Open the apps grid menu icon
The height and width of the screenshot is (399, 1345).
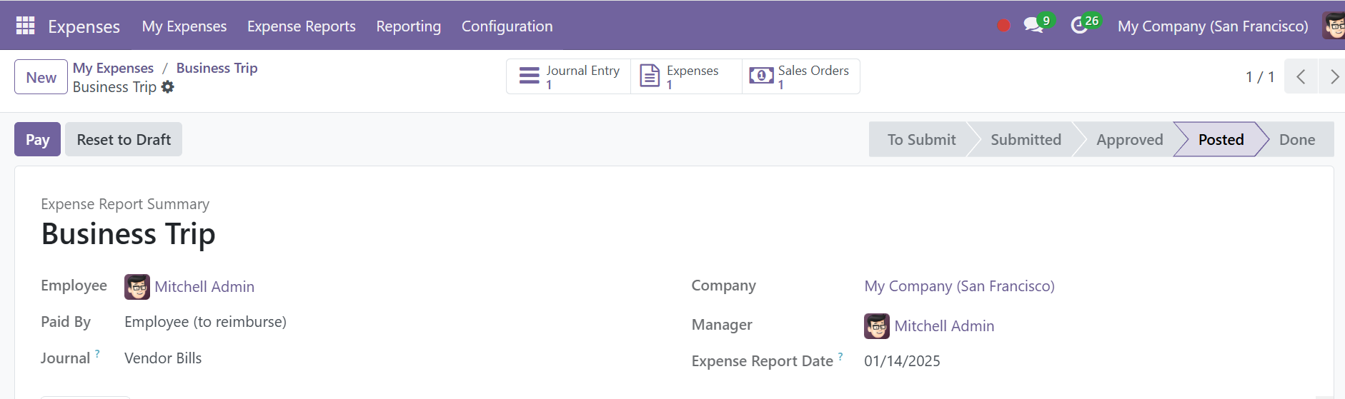click(x=25, y=26)
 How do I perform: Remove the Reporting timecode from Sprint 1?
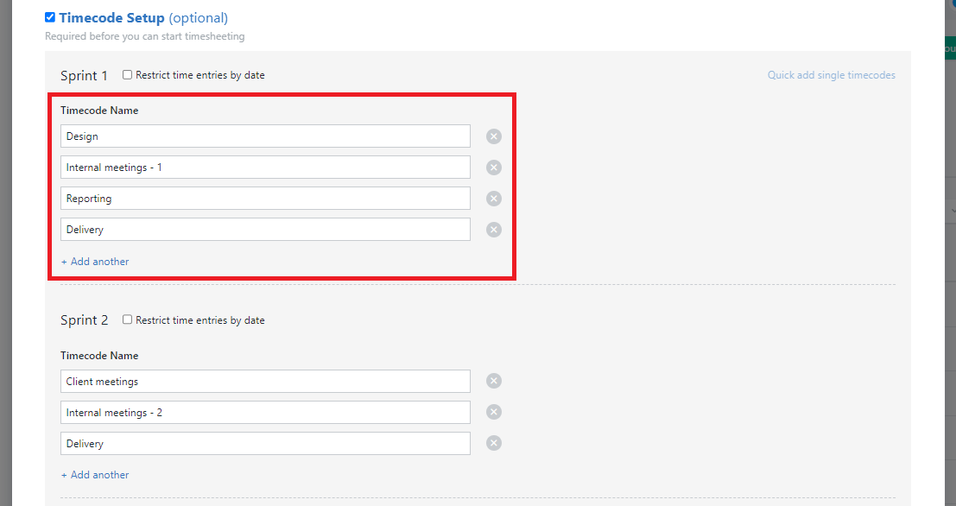493,198
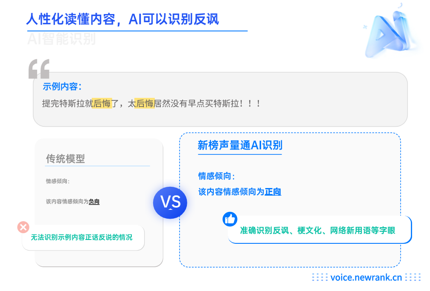
Task: Click the main title 人性化读懂内容
Action: coord(71,19)
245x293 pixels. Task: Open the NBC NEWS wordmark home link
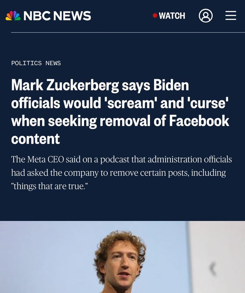coord(57,16)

Exercise requirements: Please repeat, exactly as written, only the lines from the line with "245x293 pixels. Task: Open" to the end of the data, leaving out every picture.

Exercise output:
245x293 pixels. Task: Open the NBC NEWS wordmark home link
coord(57,16)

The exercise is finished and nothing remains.